Вдруг Мара встала с пола и выпрямилась – с грацией, недоступной большинству девочек. В своей скорби она была похожа на сильфиду – бледная, почти бесплотная, в сером платье, с длинными черными волосами и почти прозрачной кожей. Джонни слышал, каким неровным было ее дыхание, словно она заставляла себя вдыхать воздух новой жизни.
– Я уложу мальчиков спать. – Мара протянула руку Лукасу. – Вставай, мелкота. Я почитаю вам сказку.
– Так она хочет нас успокоить, – сказал Уильям, поджав губы. Мрачное и печальное лицо мальчика казалось взрослым.
– Потом будет легче, – сказал Джонни, ненавидя себя за слабость.
– Правда? – спросил Уильям. – А как?
– Да, папа, – поднял голову Лукас. – Как?
Джонни посмотрел на Мару, которая выглядела такой холодной и бледной, как будто была высечена изо льда.
– Сон помогает, – глухо сказала она.
Джонни был бесконечно благодарен ей. Он понимал, что все делает неправильно, что не справляется, что именно он должен поддерживать их, а не наоборот, но внутри у него была пустота. Одна лишь пустота. Завтра, наверное, станет легче. И он все исправит.
Но увидев печаль и разочарование в глазах детей, он понял, что они не верят ему.
Прости, Кейти!
– Спокойной ночи! – Голос его звучал хрипло.
Лукас посмотрел на него:
– Я тебя люблю, папа.
Джонни медленно опустился на колени и раскрыл объятия. Сыновья бросились к нему, и он крепко прижал их к себе.
– Я тоже вас люблю.
Он смотрел поверх их голов на Мару, которую, похоже, не тронули его слова. Она стояла, выпрямившись во весь рост и расправив плечи.
– Мара?
– Не беспокойся, – тихо произнесла она.
– Мы обещали маме быть сильными. Вместе.
– Да. – Ее нижняя губа задрожала. – Знаю.
– Мы справимся, – сказал он, чувствуя, как дрожит его голос.
– Да. Обязательно справимся. – Мара вздохнула и посмотрела на братьев. – Пошли, мальчики. Пора готовиться ко сну.

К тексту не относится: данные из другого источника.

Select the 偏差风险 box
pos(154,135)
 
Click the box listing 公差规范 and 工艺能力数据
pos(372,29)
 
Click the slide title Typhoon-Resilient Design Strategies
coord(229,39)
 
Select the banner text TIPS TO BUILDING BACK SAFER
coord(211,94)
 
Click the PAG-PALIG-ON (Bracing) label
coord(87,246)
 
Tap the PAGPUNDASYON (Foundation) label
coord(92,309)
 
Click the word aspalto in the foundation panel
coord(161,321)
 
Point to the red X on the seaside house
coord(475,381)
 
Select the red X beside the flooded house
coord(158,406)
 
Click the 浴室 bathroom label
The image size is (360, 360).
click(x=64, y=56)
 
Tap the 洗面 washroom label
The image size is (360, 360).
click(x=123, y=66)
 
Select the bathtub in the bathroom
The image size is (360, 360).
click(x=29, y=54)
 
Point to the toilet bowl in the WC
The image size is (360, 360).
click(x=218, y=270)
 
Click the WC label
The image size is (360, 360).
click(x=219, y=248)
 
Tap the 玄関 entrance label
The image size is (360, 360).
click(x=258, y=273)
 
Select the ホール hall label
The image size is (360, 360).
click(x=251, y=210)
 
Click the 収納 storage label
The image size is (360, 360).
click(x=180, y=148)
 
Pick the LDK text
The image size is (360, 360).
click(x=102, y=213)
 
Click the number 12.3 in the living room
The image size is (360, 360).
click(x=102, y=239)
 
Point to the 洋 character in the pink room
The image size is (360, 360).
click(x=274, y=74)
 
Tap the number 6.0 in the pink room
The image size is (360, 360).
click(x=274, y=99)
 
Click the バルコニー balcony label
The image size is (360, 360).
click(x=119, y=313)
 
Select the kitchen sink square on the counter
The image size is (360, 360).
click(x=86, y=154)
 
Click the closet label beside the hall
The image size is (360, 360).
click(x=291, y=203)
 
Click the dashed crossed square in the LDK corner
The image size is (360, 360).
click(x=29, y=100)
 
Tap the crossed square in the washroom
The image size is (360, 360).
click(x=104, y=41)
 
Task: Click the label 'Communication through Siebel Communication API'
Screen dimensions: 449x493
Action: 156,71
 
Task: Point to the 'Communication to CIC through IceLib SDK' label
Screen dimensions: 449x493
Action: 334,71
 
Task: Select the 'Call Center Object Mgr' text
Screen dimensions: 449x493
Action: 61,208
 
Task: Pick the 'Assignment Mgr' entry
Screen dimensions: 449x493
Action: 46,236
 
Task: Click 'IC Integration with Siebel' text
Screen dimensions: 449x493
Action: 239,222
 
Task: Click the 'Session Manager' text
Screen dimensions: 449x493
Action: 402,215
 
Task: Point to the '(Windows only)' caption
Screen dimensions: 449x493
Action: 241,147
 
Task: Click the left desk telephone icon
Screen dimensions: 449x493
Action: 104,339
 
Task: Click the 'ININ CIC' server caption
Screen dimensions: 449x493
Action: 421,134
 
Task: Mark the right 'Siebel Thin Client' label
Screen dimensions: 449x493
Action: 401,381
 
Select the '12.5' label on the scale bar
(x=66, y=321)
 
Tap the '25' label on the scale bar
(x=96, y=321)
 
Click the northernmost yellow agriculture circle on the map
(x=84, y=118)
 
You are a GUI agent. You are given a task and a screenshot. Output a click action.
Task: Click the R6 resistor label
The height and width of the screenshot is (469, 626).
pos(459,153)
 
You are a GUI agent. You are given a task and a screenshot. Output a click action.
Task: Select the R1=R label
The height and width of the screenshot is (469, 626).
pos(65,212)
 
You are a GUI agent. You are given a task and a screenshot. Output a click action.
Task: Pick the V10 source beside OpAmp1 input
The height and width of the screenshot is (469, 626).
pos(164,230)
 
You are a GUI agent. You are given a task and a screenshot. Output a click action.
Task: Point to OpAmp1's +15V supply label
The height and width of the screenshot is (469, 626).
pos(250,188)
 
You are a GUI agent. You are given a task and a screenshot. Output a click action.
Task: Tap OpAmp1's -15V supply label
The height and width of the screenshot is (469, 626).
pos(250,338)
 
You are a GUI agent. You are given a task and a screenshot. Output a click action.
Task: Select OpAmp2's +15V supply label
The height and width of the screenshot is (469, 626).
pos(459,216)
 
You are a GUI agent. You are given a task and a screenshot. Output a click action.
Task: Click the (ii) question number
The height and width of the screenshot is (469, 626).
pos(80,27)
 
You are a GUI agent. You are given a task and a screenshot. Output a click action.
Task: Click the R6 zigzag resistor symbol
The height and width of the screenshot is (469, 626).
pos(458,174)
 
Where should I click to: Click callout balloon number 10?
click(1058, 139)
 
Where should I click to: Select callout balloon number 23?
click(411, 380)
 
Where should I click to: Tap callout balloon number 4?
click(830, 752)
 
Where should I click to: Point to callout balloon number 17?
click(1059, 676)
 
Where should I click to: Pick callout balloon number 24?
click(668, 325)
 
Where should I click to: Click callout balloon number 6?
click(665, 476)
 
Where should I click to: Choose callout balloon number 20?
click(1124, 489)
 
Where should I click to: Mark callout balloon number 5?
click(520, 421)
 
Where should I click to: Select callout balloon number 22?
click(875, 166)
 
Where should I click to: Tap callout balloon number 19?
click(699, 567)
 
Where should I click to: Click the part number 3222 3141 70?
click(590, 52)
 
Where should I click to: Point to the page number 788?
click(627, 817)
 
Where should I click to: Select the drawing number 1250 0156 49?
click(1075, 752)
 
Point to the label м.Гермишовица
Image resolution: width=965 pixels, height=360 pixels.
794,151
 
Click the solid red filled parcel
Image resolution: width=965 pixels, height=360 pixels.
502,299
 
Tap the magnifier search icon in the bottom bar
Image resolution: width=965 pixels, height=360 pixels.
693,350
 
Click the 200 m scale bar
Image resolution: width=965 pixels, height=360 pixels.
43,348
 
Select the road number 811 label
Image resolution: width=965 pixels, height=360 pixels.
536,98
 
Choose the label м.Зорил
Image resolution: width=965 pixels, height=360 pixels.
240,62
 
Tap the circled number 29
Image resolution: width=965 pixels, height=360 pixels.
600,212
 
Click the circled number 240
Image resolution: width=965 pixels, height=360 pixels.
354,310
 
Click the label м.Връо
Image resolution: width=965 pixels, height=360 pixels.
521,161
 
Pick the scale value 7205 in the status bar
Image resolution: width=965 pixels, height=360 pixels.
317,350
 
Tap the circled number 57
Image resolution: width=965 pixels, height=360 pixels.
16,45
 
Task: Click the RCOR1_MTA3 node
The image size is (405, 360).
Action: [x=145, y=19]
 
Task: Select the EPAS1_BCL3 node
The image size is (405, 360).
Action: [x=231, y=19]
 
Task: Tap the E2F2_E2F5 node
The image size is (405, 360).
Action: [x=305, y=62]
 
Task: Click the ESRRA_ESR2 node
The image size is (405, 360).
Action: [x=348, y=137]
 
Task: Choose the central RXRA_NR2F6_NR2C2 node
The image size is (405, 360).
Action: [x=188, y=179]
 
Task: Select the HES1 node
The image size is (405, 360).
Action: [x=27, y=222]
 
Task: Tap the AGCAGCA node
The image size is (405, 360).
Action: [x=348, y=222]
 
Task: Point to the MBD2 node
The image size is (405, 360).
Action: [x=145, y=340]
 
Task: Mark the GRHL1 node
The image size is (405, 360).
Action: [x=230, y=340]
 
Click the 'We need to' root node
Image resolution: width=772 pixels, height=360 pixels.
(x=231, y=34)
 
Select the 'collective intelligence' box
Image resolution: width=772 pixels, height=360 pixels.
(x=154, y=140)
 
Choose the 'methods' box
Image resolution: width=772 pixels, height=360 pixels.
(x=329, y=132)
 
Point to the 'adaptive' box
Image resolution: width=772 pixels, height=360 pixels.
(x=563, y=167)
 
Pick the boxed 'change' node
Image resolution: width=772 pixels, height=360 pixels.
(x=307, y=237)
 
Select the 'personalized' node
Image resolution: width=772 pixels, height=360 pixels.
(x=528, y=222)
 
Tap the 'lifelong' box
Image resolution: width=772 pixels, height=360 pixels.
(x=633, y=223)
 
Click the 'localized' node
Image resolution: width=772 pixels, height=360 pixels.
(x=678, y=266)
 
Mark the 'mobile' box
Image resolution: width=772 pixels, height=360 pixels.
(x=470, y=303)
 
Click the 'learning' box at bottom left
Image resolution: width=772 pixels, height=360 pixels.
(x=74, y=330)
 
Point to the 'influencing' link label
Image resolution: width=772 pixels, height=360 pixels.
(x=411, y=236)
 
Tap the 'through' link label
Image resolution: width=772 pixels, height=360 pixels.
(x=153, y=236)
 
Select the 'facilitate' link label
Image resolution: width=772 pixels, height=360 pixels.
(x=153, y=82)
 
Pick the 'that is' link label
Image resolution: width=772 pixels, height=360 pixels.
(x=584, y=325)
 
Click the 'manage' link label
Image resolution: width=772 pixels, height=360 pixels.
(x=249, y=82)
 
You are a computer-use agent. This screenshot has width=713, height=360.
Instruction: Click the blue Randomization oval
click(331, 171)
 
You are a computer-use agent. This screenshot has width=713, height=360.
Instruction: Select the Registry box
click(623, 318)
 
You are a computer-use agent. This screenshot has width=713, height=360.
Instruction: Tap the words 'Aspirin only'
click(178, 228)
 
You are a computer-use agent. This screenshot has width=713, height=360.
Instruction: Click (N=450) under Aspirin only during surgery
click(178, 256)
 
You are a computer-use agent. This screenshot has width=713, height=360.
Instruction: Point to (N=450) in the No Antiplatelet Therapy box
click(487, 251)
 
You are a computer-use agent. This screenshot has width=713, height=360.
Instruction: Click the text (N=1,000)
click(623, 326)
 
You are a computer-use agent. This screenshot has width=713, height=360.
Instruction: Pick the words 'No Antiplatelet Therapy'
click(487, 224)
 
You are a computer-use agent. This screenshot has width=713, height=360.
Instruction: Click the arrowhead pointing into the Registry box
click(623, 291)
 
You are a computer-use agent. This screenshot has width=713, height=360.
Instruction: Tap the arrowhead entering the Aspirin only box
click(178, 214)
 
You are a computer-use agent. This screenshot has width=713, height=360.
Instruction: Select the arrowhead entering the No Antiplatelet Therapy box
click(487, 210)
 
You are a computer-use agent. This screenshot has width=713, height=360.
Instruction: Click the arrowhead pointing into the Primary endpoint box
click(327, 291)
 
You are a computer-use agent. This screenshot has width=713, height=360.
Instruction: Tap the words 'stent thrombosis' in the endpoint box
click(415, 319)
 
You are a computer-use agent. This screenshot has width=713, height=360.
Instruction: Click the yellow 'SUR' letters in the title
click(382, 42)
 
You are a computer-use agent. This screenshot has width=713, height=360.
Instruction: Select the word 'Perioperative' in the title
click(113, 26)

Джонни понимал, что должен остаться, утешить Мару, но не находил слов.
Он поступил как трус – вышел из комнаты и закрыл за собой дверь.
Потом спустился по лестнице и, не обращая ни на кого внимания, стал проталкиваться к выходу. В прихожей он схватил куртку и вышел.
Стемнело, но звезд на небе не было. Их скрывали облака. Прохладный ветерок налетел на деревья, растущие на границе участка, и их толстые сучья раскачивались, словно в танце.
В ветвях над его головой на веревках были подвешены стеклянные банки с черными камешками и свечами внутри. Сколько ночей они с Кейт просидели под тиарой из огоньков, слушая, как волны бьются о берег, и разговаривая обо всем на свете!
Джонни ухватился за перила крыльца, боясь упасть.
– Привет!
Услышав голос Талли, он удивился и одновременно почувствовал раздражение. Ему хотелось побыть одному.
– Ты не стал со мной танцевать, – сказала Талли, приближаясь к нему. Она завернулась в синее шерстяное одеяло, края которого волочились по земле у ее босых ног.
– Должно быть, это перерыв, – сказал Джонни, поворачиваясь к ней.
3
Песня, написанная Марсом Бонфаером и ставшая байкерским гимном в конце 1960–1970-х годов.